A code graph is a structured map of your project's symbols and the relationships between them — who calls whom, what depends on what, which files always get edited together. It is the kind of mental model a human builds before refactoring. For an AI agent still doing grep -r to find anything, it is the missing layer.

Here is why that matters in practice.

A small disaster

Last week I added a new slash command to Cockpit. Code change was four lines. I tested it. Worked. Committed. Pushed.

Next morning a teammate messaged: "I can't see it in the autocomplete menu though?"

The new command had to be registered in two files. One for the prompt expansion, one for the menu listing. They don't import each other. They don't share a function. They just have to stay in sync — a convention nobody documents, that the codebase enforces nowhere.

Before I made that change, I had asked the agent: "If I change this function, what else needs updating?" It ran grep, found five callers, summarized them confidently. The menu file wasn't a caller. grep couldn't see the relationship. Neither could the agent.

Why grep is the agent's ceiling

When an AI agent is just driving grep, it inherits grep's blind spots:

  • Relationships are invisible. grep knows the string createOrder shows up 12 times. It does not know which of those are calls and which are comments, tests, or unrelated strings.
  • Conventions are invisible. Two files with the same constant — one defines it, one mirrors it — look like two unrelated occurrences. grep cannot encode "these must stay in sync."

Most AI exploration runs on grep because most code questions are simple lookups. The 10% that aren't are exactly where you needed the help most.

What a code graph gives the agent

/cg is the slash command. Type it in any Cockpit chat:

/cg if I rename createOrder, what breaks?

You did not learn a new tool. You did not install anything. You typed three letters. The agent now answers as if it had just spent an hour reading the codebase.

Six question shapes get sharper answers:

You askThe agent now actually knows
"Where is X defined?"the file and line range, in one query
"Who uses X?"real callers, not string matches
"What does X depend on?"the downstream chain
"What does changing X affect?"not just direct callers — the ripple two hops out
"What's in this file?"the symbol outline, without reading the whole file
"What files always get edited alongside this one?"the convention couplings grep can never see

The last one is the one that would have saved me.

The story, replayed

I redo the change with /cg:

"If I add a new slash command in this file, what else do I need to touch?"

The agent ran the usual call-graph queries, then ran one more — "what files commonly get edited together with this one?" — and came back with:

"Direct callers are five chat routes; signature is stable. One caveat: commands.ts in the same module gets edited together with this file in most recent commits. If your change adds a new command verb, you probably need to register it in commands.ts too — looks like a parallel menu list."

Three lines. The whole future-bug fix.

Code Map for your eyes, CodeGraph for the agent

If you have used Cockpit's Code Map, you have already seen the human side of this. Code Map renders the same project structure as clickable chips — function callers on the left, callees on the right — so you can walk the call graph in five clicks.
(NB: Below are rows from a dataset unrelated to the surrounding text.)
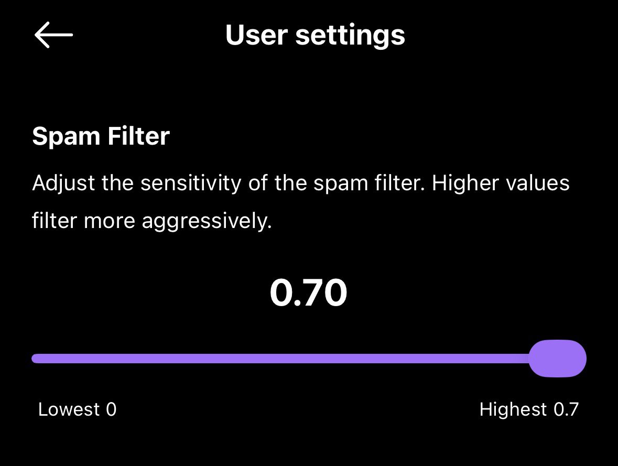Go back using the left arrow icon
618x466 pixels.
coord(53,35)
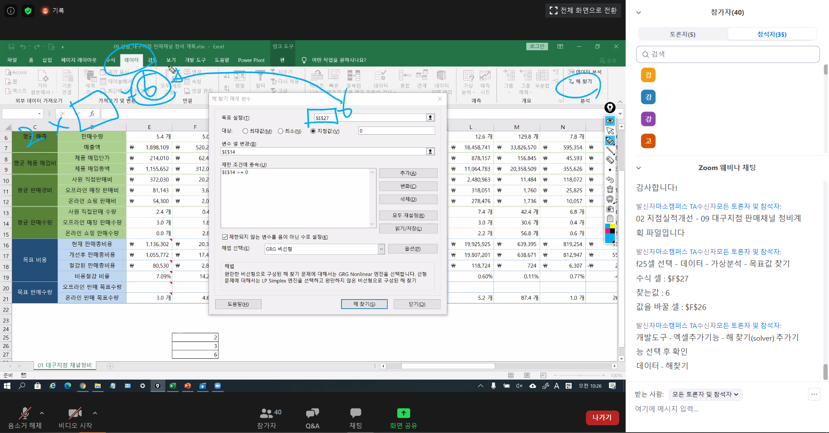Click the green share screen icon
This screenshot has height=433, width=829.
[403, 413]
CodeGraph is the same idea, made queryable. Same tree-sitter index, same call graph, same git history. Code Map serves it to your eyes; CodeGraph serves it to your agent.

Same fact, two consumers.

What it doesn't do

/cg is not a fixer. It does not reach into config files, JSON, or unstructured docs — for those, regular grep is still the right tool. And if you already know which file to edit, just Edit it; you don't need an exploration mode.

But the moment your question contains the words "what else" or "who depends on" — that is when the gap between grep and a code graph shows up.

Try it

In any Cockpit chat:

/cg

That is the entire onboarding. Try it on a function whose impact you don't fully understand. The agent will tell you something you would not have found on your own.